Les cornes ventrales contiennent, entre autres, les amas de motoneurones qui assurent la commande et le contrôle de la musculature squelettique striée du tronc et des membres. Ces motoneurones sont particulièrement nombreux dans les segments médullaires qui fournissent l’innervation motrice des membres supérieurs et inférieurs, et c’est la raison de l’existence des renflements lombaires et cervico-thoraciques.

Des études très attentives, employant à la fois les techniques neuro-anatomiques et électro-neurophysiologiques les plus récentes, ont permis de repérer les noyaux motoneuronaux destinés à la commande de tel ou tel groupe musculaire et ont montré ainsi qu’ils ne se distribuaient pas au hasard mais présentaient une distribution ordonnée, dont la figure 3 nous fournit les éléments essentiels.

Le reste du contingent cellulaire des cornes ventrales est surtout constitué d’interneurones recevant les fibres descendantes du système extra-pyramidal (cf. infra , Principaux faisceaux descendants). Celles-ci proviennent de très nombreuses structures occupant des situations variées dans les différents étages du tronc cérébral, mais qui ont toutes en commun d’exercer un rôle très important dans l’organisation des mouvements non volontaires et le contrôle du tonus et de la posture.

Interprétation de Rexed

La description de la moelle grise, qui se fonde sur celle des divers noyaux et colonnes, présente de nombreux inconvénients, dont la diversité des nomenclatures; elle est en outre, par bien des aspects, assez artificielle et néglige par trop l’aspect fonctionnel des structures décrites. C’est la raison pour laquelle on préfère largement aujourd’hui utiliser la description fournie dès 1952 par B. Rexed, neuro-anatomiste suédois qui a montré que l’axe gris spinal avait une structure lamellaire, distinguant, à partir de la pointe de la corne postérieure, neuf couches ou lames successives (fig. 4) assez bien différenciées par divers traits architectoniques. Certaines lames ou portions de lames contiennent naturellement tout ou partie des colonnes ou noyaux médullaires précités; d’autres n’avaient pas été reconnues jusqu’alors comme des entités distinctes dans les autres modes de description.

La moelle blanche

Les divers cordons médullaires contiennent un très grand nombre de faisceaux de fibres d’importance variée et qui peuvent essentiellement être distingués par le sens des influx qui les parcourent, c’est-à-dire préférentiellement ascendants et réunissant les divers segments médullaires aux structures du tronc cérébral ou, au contraire, préférentiellement descendants, assurant la liaison de ces mêmes formations et du cortex cérébral avec les neurones spinaux. Ces faisceaux, que l’on peut caractériser comme longs, sont décrits ci-après.

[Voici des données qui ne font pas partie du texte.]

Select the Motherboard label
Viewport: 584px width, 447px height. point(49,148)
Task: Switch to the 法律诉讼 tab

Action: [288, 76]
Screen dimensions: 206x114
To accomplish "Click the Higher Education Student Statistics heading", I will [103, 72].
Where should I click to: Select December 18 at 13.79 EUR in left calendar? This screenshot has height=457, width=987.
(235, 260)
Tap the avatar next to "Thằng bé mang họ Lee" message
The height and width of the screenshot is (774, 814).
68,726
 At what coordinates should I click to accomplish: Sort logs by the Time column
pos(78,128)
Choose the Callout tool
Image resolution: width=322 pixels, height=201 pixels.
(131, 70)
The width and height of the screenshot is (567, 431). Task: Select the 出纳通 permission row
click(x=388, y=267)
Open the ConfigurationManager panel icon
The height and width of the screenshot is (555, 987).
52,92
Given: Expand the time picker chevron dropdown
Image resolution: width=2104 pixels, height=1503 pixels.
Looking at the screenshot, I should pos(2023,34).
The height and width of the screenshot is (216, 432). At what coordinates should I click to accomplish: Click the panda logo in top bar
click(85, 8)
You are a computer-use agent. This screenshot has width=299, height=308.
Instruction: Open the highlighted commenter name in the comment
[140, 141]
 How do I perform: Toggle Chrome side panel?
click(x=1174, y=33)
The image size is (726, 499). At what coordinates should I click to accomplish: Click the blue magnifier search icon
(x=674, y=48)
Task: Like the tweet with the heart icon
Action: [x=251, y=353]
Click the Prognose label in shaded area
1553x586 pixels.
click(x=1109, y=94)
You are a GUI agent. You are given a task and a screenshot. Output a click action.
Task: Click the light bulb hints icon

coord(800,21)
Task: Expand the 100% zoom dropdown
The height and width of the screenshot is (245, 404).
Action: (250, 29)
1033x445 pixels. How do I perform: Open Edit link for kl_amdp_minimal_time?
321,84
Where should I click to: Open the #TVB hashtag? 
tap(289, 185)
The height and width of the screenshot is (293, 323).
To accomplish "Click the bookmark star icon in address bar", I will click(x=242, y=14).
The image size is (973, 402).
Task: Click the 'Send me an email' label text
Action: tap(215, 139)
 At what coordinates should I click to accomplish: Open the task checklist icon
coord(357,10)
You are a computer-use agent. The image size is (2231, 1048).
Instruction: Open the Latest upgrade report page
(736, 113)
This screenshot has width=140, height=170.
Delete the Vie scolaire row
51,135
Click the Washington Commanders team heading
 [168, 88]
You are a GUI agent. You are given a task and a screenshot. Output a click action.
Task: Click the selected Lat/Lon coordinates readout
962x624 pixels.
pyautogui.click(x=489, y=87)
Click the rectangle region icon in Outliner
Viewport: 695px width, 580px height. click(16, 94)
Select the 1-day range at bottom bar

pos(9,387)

On doit les distinguer des voies «proprio-spinales» qui montent et qui descendent sur un nombre varié de segments médullaires, assurant d’étroites connexions entre ceux-ci et jouant un rôle essentiel dans l’organisation des réflexes plurisegmentaires; les fibres composant ce système peuvent être classées en deux groupes: celui du faisceau dorso-latéral ou de Lissauer, déjà signalé, et celui du faisceau fondamental ou faisceau propre qui entoure d’une mince couche blanche la périphérie de la substance grise (fig. 5) et qui est composé de fibres amyéliniques et myélinisées fines entrant ou sortant de la moelle à tous les niveaux.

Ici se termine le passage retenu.